- Brief
Put every line of the material below into a Markdown table with the columns "No." and "Line," omitting blank lines and leaving the pictures out.

- Data for this task
________________________

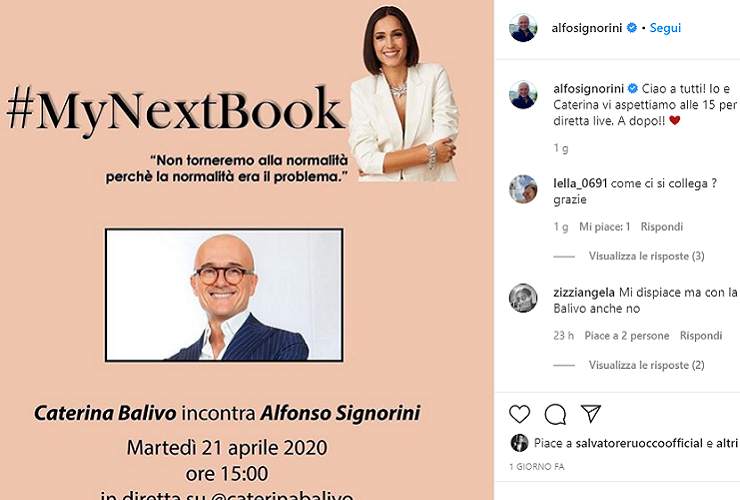Viewport: 740px width, 500px height.
Task: View Piace a 2 persone likes
Action: tap(627, 336)
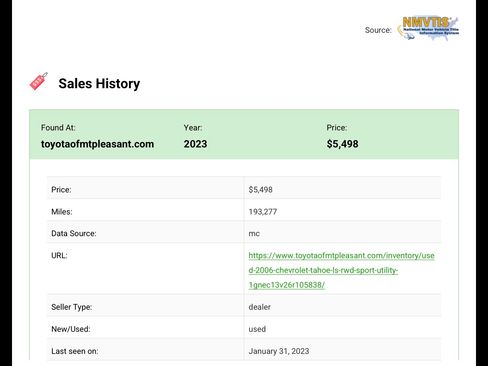Select the toyotaofmtpleasant.com Found At text
488x366 pixels.
(x=97, y=144)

________________________

- Solution to the exercise
| No. | Line |
|---|---|
| 1 | Viewport: 740px width, 500px height. |
| 2 | Task: View Piace a 2 persone likes |
| 3 | Action: tap(627, 336) |
| 4 | Select the toyotaofmtpleasant.com Found At text |
| 5 | 488x366 pixels. |
| 6 | (x=97, y=144) |